*** Opening Records to use ***
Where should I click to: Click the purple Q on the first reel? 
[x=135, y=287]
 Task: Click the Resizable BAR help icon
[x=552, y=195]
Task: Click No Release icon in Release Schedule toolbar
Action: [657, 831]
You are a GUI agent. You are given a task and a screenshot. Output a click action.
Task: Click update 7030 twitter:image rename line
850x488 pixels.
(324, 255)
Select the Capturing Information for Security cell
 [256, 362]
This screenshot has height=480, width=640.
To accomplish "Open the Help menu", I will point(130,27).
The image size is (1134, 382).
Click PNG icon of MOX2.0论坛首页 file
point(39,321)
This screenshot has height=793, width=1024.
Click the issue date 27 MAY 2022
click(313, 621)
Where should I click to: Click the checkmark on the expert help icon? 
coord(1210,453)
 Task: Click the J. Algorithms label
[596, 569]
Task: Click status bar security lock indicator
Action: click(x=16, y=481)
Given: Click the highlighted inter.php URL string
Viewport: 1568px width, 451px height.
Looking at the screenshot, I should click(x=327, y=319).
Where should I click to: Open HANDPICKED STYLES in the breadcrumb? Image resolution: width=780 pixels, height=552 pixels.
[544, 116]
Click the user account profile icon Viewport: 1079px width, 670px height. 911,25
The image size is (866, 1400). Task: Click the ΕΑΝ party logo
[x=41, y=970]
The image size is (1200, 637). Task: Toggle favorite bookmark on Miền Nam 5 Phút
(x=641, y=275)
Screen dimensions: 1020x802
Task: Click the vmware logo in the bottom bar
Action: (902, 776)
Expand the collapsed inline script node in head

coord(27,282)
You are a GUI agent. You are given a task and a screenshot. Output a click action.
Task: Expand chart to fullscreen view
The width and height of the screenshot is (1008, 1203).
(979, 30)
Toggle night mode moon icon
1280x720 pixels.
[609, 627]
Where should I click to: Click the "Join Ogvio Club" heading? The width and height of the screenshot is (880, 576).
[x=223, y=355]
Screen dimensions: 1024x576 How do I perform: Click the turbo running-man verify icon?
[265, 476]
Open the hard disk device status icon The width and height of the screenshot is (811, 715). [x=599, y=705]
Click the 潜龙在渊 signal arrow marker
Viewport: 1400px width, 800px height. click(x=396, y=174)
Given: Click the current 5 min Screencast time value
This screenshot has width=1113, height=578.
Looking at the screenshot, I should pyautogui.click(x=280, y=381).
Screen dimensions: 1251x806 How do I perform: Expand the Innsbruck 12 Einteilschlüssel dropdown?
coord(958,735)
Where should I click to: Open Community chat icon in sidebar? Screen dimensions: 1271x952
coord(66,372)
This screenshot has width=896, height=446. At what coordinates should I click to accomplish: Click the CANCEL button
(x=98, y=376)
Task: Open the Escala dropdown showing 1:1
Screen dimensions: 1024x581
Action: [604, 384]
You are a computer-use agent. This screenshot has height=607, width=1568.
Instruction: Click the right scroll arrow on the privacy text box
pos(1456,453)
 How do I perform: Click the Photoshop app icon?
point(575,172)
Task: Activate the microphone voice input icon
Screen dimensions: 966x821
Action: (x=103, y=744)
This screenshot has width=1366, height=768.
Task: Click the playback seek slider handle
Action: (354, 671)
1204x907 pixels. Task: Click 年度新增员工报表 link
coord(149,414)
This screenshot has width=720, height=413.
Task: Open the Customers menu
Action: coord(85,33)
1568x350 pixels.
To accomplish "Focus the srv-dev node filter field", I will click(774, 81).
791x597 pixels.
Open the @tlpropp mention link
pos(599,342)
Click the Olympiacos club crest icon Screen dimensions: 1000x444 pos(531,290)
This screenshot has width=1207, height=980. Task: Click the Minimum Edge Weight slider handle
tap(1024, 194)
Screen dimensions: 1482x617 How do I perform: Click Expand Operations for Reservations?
*** Closing Records to use ***
-- Instructions to follow --
Once more, give all the records exactly as they were written.

-- Output --
Where should I click to: Click the purple Q on the first reel? 
[x=135, y=287]
 Task: Click the Resizable BAR help icon
[x=552, y=195]
Task: Click No Release icon in Release Schedule toolbar
Action: [657, 831]
You are a GUI agent. You are given a task and a screenshot. Output a click action.
Task: Click update 7030 twitter:image rename line
850x488 pixels.
(324, 255)
Select the Capturing Information for Security cell
 [256, 362]
This screenshot has height=480, width=640.
To accomplish "Open the Help menu", I will point(130,27).
The image size is (1134, 382).
Click PNG icon of MOX2.0论坛首页 file
point(39,321)
This screenshot has height=793, width=1024.
Click the issue date 27 MAY 2022
click(313, 621)
Where should I click to: Click the checkmark on the expert help icon? 
coord(1210,453)
 Task: Click the J. Algorithms label
[596, 569]
Task: Click status bar security lock indicator
Action: click(x=16, y=481)
Given: Click the highlighted inter.php URL string
Viewport: 1568px width, 451px height.
Looking at the screenshot, I should click(x=327, y=319).
Where should I click to: Open HANDPICKED STYLES in the breadcrumb? Image resolution: width=780 pixels, height=552 pixels.
[544, 116]
Click the user account profile icon Viewport: 1079px width, 670px height. 911,25
The image size is (866, 1400). Task: Click the ΕΑΝ party logo
[x=41, y=970]
The image size is (1200, 637). Task: Toggle favorite bookmark on Miền Nam 5 Phút
(x=641, y=275)
Screen dimensions: 1020x802
Task: Click the vmware logo in the bottom bar
Action: (902, 776)
Expand the collapsed inline script node in head

coord(27,282)
You are a GUI agent. You are given a task and a screenshot. Output a click action.
Task: Expand chart to fullscreen view
The width and height of the screenshot is (1008, 1203).
(979, 30)
Toggle night mode moon icon
1280x720 pixels.
[609, 627]
Where should I click to: Click the "Join Ogvio Club" heading? The width and height of the screenshot is (880, 576).
[x=223, y=355]
Screen dimensions: 1024x576 How do I perform: Click the turbo running-man verify icon?
[265, 476]
Open the hard disk device status icon The width and height of the screenshot is (811, 715). [x=599, y=705]
Click the 潜龙在渊 signal arrow marker
Viewport: 1400px width, 800px height. click(x=396, y=174)
Given: Click the current 5 min Screencast time value
This screenshot has width=1113, height=578.
Looking at the screenshot, I should pyautogui.click(x=280, y=381).
Screen dimensions: 1251x806 How do I perform: Expand the Innsbruck 12 Einteilschlüssel dropdown?
coord(958,735)
Where should I click to: Open Community chat icon in sidebar? Screen dimensions: 1271x952
coord(66,372)
This screenshot has width=896, height=446. At what coordinates should I click to accomplish: Click the CANCEL button
(x=98, y=376)
Task: Open the Escala dropdown showing 1:1
Screen dimensions: 1024x581
Action: [604, 384]
You are a computer-use agent. This screenshot has height=607, width=1568.
Instruction: Click the right scroll arrow on the privacy text box
pos(1456,453)
 How do I perform: Click the Photoshop app icon?
point(575,172)
Task: Activate the microphone voice input icon
Screen dimensions: 966x821
Action: (x=103, y=744)
This screenshot has width=1366, height=768.
Task: Click the playback seek slider handle
Action: (354, 671)
1204x907 pixels. Task: Click 年度新增员工报表 link
coord(149,414)
This screenshot has width=720, height=413.
Task: Open the Customers menu
Action: coord(85,33)
1568x350 pixels.
To accomplish "Focus the srv-dev node filter field", I will click(774, 81).
791x597 pixels.
Open the @tlpropp mention link
pos(599,342)
Click the Olympiacos club crest icon Screen dimensions: 1000x444 pos(531,290)
This screenshot has width=1207, height=980. Task: Click the Minimum Edge Weight slider handle
tap(1024, 194)
Screen dimensions: 1482x617 How do I perform: Click Expand Operations for Reservations?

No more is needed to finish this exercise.